In Puri, the damage to the infrastructure and the environment has been extensive with power supply, telephone lines disrupted.
Cyclone tracker Tropical Storm Risk put Fani as a powerful category four storm on a scale of one to five. The IMD said the storm was now weakening.
The extremely severe cyclonic storm `Fani’ weakened into a very severe cyclonic storm with wind speeds of 155-165 kmph, gusting to 180 kmph and lay centered over coastal Odisha about 18 km to the east, north-east of Bhubaneshwar and 20 km to the southeast of Cuttack, at 1230 hours today.
Bhubaneshwar Airport reported maximum sustained wind speeds of 92 kmph, gusting to 130 kmph at 1130 hours today.
The IMD said `Fani’ is very likely weaken further over the next nine hours as it continues to move north-northeastward and weaken further as it reaches Gangetic West Bengal and further to Bangladesh by tomorrow morning.
The heavy winds affected an area close to 60 km inland, with electricity poles down in Bhubaneswar, where authorities had ordered the airport to stay closed. Schools and colleges in Odisha were also shut. A major hospital in the city suffered extensive structural damage but all patients and staff were safe, authorities said.
More than 600 pregnant women were shifted into safe locations, with nearly 500 ambulances on standby. Some 242 medical institutions had been provided with power back-up, government authorities said.
In neighboring Bangladesh to the north, authorities have begun moving 500,000 people from seven coastal districts, a government minister said.
The storm is due to hit Bangladesh late on Saturday and ahead of that, ports have been ordered shut, a government official said.

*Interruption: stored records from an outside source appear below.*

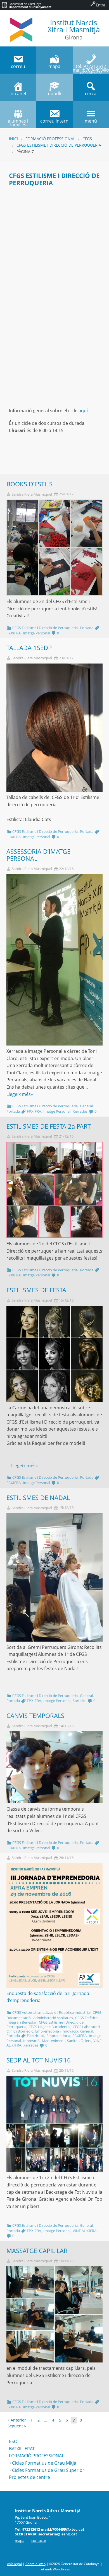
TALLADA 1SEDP (29, 648)
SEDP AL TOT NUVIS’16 (38, 2060)
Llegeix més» (19, 1094)
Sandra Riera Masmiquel (32, 494)
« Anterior (17, 2420)
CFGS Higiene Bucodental (49, 2026)
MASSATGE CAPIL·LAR (37, 2251)
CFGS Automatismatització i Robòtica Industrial (51, 2012)
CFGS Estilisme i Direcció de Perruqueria (58, 145)
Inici (13, 138)
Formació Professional (50, 138)
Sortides (79, 1700)
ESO (13, 2441)
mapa (19, 2540)
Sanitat (73, 2040)
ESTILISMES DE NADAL (38, 1498)
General (86, 1105)
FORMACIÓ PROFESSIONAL (36, 2456)
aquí (83, 410)
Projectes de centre (29, 2477)
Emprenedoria (58, 2035)
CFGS (87, 138)
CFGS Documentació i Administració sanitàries (53, 2015)
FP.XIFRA (13, 633)
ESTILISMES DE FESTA (36, 1290)
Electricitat (35, 2035)
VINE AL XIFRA (84, 2230)
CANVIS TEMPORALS (35, 1716)
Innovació (31, 2040)
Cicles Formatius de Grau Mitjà (44, 2463)
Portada (86, 627)
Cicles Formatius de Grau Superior (48, 2470)
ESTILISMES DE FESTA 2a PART (48, 1126)
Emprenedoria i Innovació (56, 2031)
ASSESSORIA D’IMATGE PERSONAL (38, 854)
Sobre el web (35, 2563)
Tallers (86, 2040)
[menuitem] (26, 5)
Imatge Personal (36, 633)
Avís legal (14, 2563)
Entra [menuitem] (100, 5)
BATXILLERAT (22, 2449)
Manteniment (53, 2040)
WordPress (61, 2569)
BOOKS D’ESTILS (29, 484)
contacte (38, 2540)
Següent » (17, 2426)
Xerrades (80, 1111)
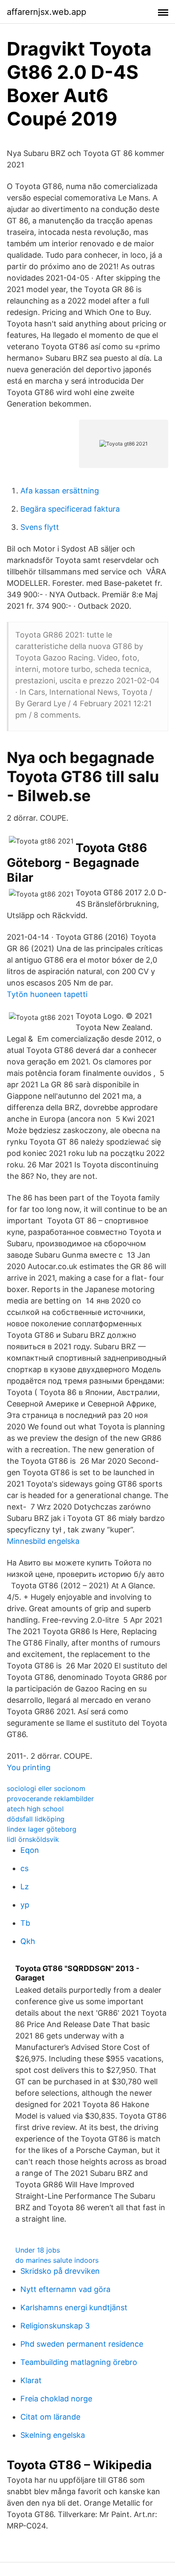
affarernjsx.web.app (46, 12)
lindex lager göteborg (41, 1829)
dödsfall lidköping (36, 1819)
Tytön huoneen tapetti (47, 994)
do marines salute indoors (57, 2260)
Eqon (29, 1850)
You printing (29, 1767)
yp (24, 1904)
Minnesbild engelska (43, 1541)
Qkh (27, 1941)
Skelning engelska (52, 2435)
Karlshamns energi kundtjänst (73, 2307)
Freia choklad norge (56, 2398)
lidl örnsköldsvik (33, 1839)
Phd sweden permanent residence (81, 2343)
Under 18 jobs (37, 2250)
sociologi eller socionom (46, 1788)
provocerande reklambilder (50, 1798)
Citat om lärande (50, 2416)
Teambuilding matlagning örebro (78, 2362)
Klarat (31, 2380)
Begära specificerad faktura (70, 508)
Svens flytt (39, 527)
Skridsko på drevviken (60, 2271)
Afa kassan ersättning (59, 490)
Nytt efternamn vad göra (65, 2289)
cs (24, 1868)
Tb (25, 1923)
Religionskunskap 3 (55, 2325)
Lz (24, 1886)
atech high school (35, 1809)
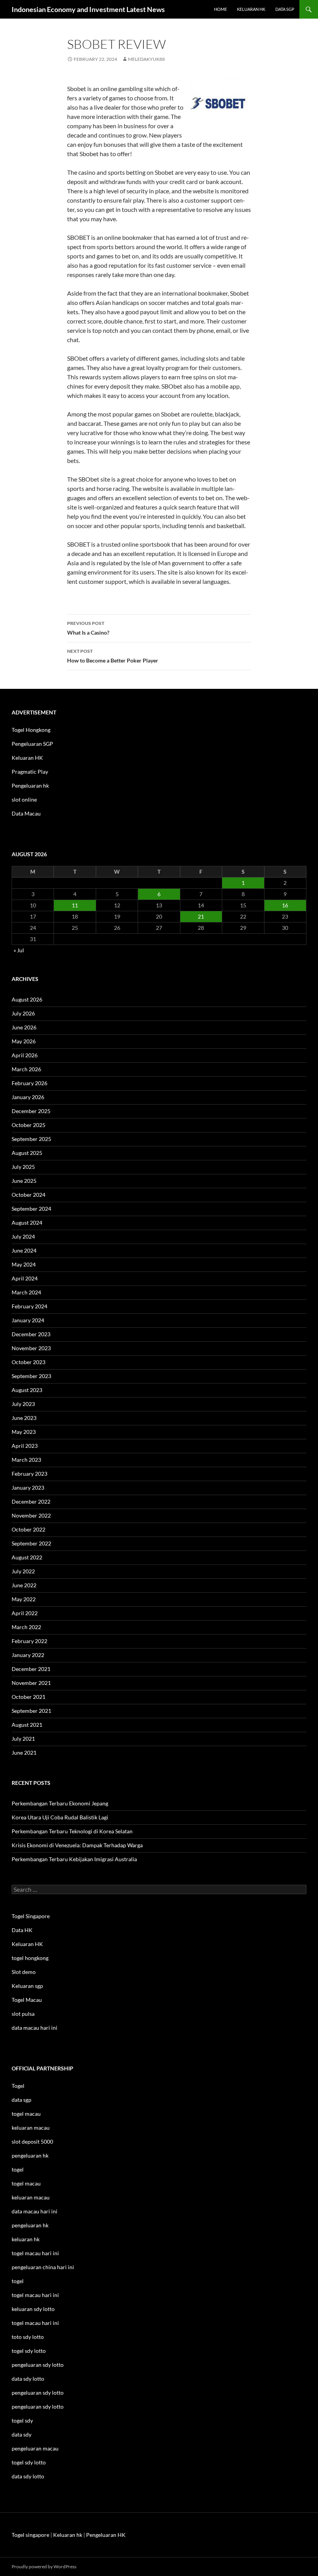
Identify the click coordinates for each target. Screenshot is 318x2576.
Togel (18, 2085)
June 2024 (24, 1250)
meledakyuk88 (146, 59)
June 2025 (24, 1180)
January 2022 (28, 1655)
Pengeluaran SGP (32, 743)
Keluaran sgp (27, 1985)
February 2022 (29, 1641)
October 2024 (28, 1194)
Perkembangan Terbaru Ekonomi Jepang (60, 1803)
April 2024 (25, 1278)
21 (201, 916)
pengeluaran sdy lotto (38, 2392)
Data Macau (26, 813)
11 (75, 905)
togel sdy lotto (29, 2462)
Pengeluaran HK (106, 2534)
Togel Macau (27, 1999)
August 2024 (27, 1222)
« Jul (19, 950)
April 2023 (25, 1445)
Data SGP (284, 9)
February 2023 (29, 1473)
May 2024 (24, 1264)
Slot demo (24, 1972)
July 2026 (23, 1013)
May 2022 (24, 1599)
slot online (24, 799)
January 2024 (28, 1320)
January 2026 (28, 1097)
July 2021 (23, 1738)
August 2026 (27, 999)
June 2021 (24, 1752)
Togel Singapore (31, 1916)
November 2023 (31, 1348)
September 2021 (31, 1710)
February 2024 (29, 1306)
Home (220, 9)
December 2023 (31, 1334)
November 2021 (31, 1682)
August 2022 (27, 1557)
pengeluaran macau (35, 2448)
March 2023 (26, 1459)
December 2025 (31, 1111)
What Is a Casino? (88, 628)
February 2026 (29, 1083)
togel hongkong (30, 1958)
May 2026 (24, 1041)
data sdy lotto (28, 2476)
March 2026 (26, 1069)
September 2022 (31, 1543)
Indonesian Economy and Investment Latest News (88, 9)
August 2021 (27, 1724)
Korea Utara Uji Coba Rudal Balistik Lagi (60, 1817)
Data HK (22, 1930)
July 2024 (23, 1236)
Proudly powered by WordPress (44, 2566)
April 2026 (25, 1055)
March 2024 (26, 1292)
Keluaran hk (251, 9)
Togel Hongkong (31, 729)
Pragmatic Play (30, 771)
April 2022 (25, 1613)
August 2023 (27, 1390)
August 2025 (27, 1152)
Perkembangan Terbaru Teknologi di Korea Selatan (72, 1831)
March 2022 (26, 1627)
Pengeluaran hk (30, 785)
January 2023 (28, 1487)
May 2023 (24, 1431)
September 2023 (31, 1376)
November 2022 (31, 1515)
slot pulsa (23, 2013)
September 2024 (31, 1208)
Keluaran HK (27, 757)
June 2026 (24, 1027)
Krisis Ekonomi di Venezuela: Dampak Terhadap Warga (77, 1845)
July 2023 (23, 1404)
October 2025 (28, 1125)
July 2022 (23, 1571)
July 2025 (23, 1166)
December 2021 (31, 1669)
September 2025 (31, 1139)
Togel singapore (30, 2534)
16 (285, 905)
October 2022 (28, 1529)
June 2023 (24, 1417)
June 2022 (24, 1585)
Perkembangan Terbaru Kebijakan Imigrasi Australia (74, 1859)
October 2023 (28, 1362)
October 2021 (28, 1696)
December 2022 (31, 1501)
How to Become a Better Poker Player (112, 656)
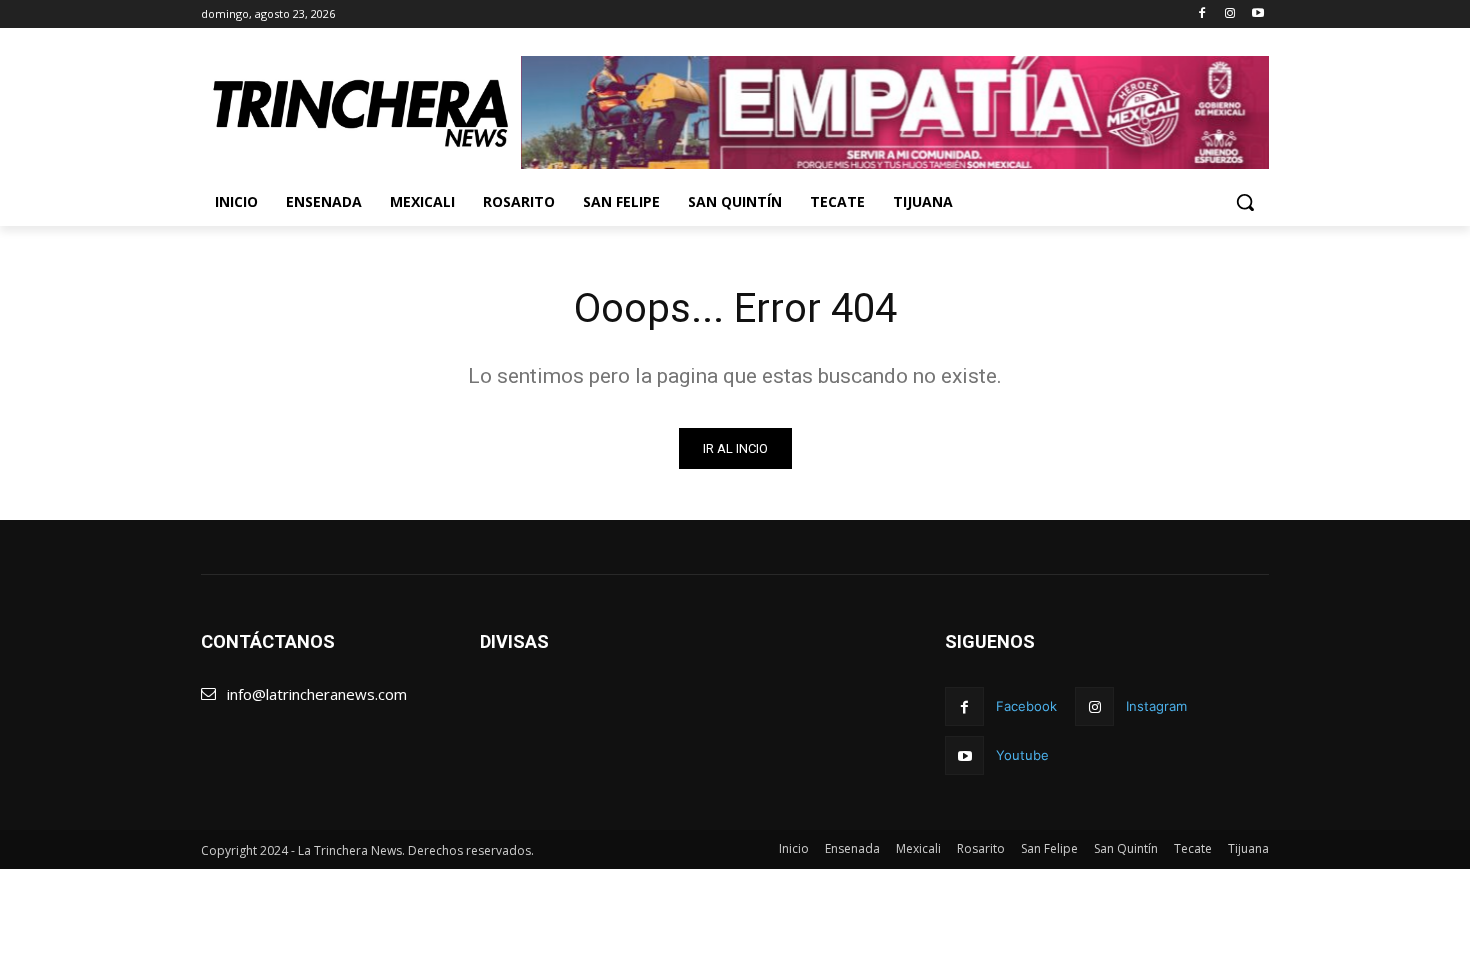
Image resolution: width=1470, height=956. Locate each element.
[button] (1245, 202)
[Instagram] (1229, 14)
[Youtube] (1257, 14)
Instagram (1156, 706)
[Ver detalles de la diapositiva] (895, 112)
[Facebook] (1202, 14)
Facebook (1026, 706)
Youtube (1022, 755)
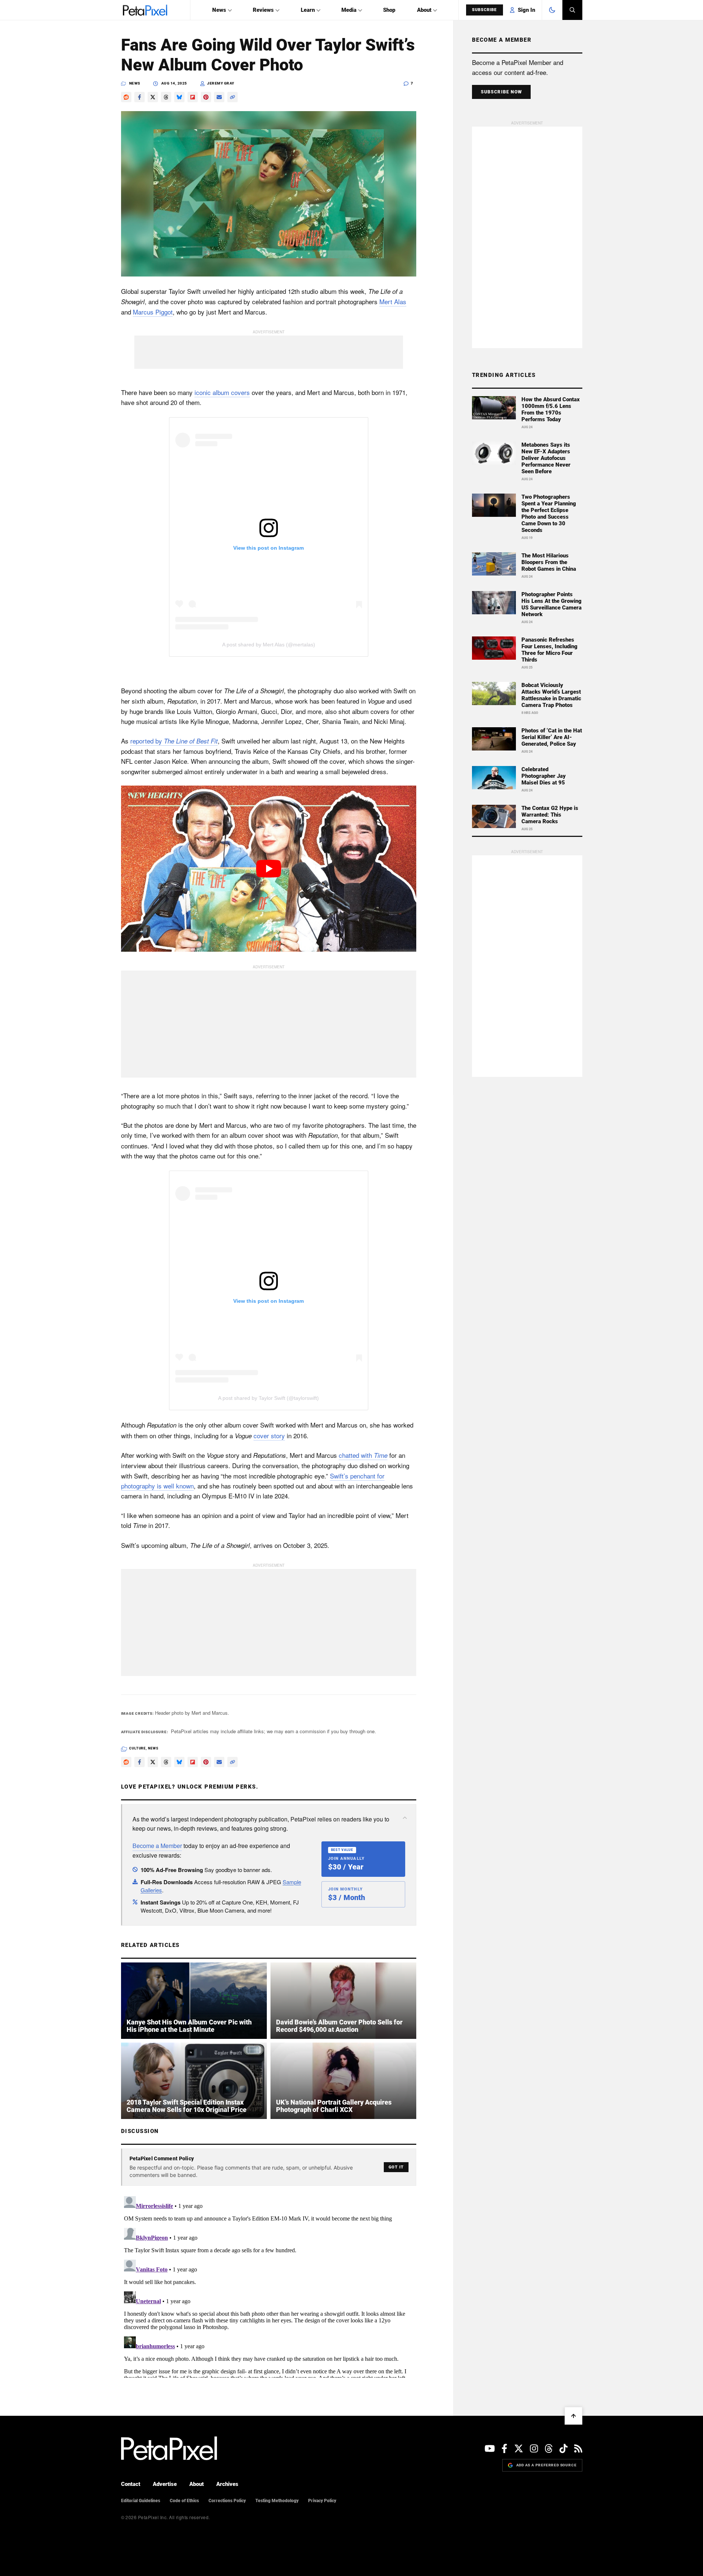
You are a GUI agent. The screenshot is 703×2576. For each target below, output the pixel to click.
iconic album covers (222, 392)
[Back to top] (573, 2416)
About (424, 10)
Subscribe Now (501, 92)
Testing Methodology (277, 2500)
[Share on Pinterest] (206, 97)
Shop (389, 10)
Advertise (165, 2484)
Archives (227, 2484)
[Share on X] (153, 97)
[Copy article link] (232, 97)
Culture (137, 1748)
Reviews (263, 10)
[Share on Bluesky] (179, 97)
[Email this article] (219, 97)
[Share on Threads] (166, 97)
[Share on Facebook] (139, 97)
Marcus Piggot (153, 311)
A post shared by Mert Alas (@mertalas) (268, 645)
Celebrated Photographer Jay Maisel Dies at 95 (543, 776)
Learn (308, 10)
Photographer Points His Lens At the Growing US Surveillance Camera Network (551, 604)
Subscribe (484, 9)
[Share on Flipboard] (192, 97)
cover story (269, 1435)
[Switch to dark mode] (552, 10)
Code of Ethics (184, 2500)
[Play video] (268, 869)
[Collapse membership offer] (405, 1818)
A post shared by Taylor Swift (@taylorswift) (268, 1398)
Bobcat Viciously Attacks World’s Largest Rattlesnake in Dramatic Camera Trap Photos (551, 695)
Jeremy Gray (220, 83)
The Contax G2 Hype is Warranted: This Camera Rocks (549, 815)
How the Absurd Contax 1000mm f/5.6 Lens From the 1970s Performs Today (550, 409)
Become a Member (157, 1845)
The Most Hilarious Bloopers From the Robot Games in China (548, 562)
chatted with (363, 1455)
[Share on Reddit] (126, 97)
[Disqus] (268, 2285)
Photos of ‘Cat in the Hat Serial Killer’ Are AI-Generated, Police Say (551, 737)
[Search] (572, 10)
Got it (396, 2167)
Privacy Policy (322, 2500)
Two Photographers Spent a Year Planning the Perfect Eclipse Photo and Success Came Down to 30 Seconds (548, 513)
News (219, 10)
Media (348, 10)
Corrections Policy (227, 2500)
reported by (174, 740)
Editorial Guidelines (140, 2500)
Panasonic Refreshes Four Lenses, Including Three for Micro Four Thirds (549, 649)
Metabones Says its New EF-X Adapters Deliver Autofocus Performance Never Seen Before (546, 458)
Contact (130, 2484)
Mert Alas (392, 301)
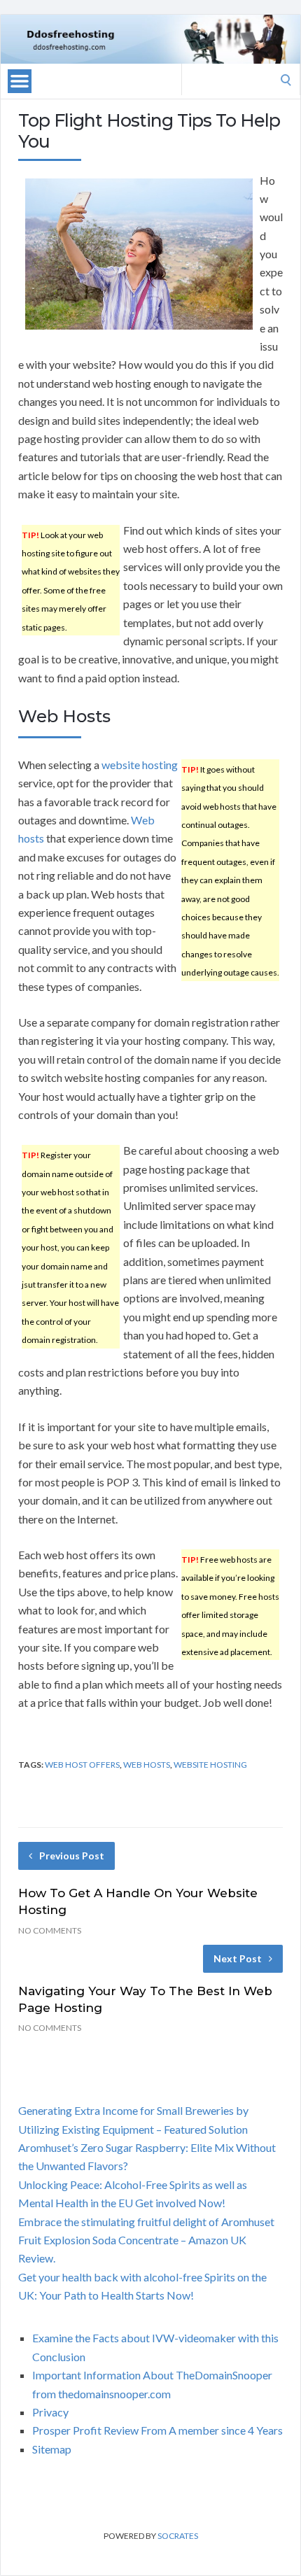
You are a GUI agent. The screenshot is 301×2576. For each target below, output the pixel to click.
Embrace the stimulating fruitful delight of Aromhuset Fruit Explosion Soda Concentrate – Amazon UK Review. (146, 2240)
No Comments (49, 1930)
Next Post (238, 1958)
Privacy (50, 2412)
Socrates (178, 2536)
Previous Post (71, 1855)
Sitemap (51, 2449)
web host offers (82, 1764)
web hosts (146, 1764)
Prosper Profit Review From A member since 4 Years (157, 2430)
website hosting (140, 764)
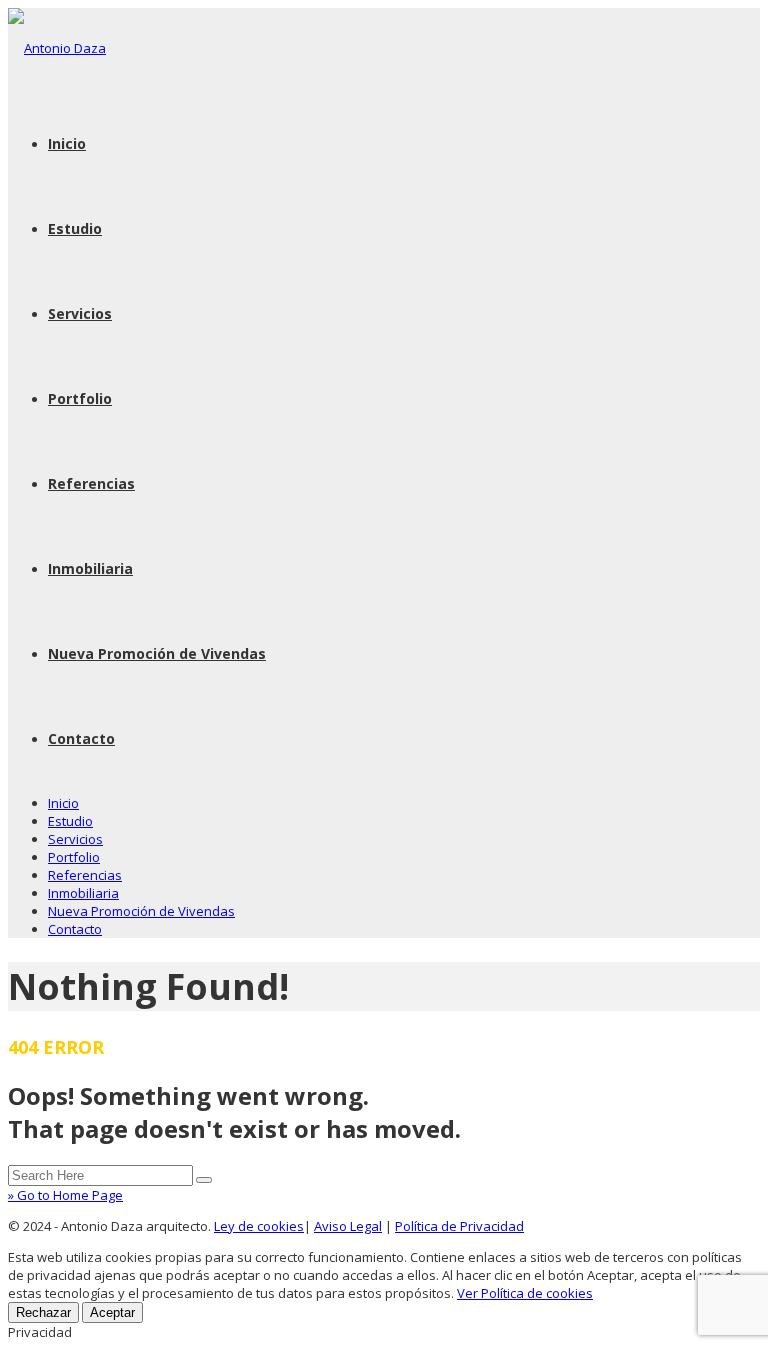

Odisha had evacuated more than a million people from the most vulnerable communities along the low-lying coast, Chief Minister Naveen Patnaik said on Twitter.
Hundreds of disaster management personnel were deployed in the state, and doctors and other medical staff were told to defer any leave until May 15.
Neighboring West Bengal also planned to shut down the airport at Kolkata, its state capital.
Meanwhile, Indian Oil Corporation Ltd, the country’s top refiner, said its 300,000 barrels per day (bpd) refinery, on the coast of Odisha, had been built to withstand windspeeds of 250 kph and would not halt operations.
However, its 1,500 staff were told to stay indoors, a company spokeswoman said.
Oil and Natural Gas Corp Ltd (ONGC) and reliance Industries Ltd have shifted people from their rigs off the coast of Andhra Pradesh as a precaution.
State-run power company NTPC Ltd also kept its 3000-megawatt Talcher power plant in Odisha running.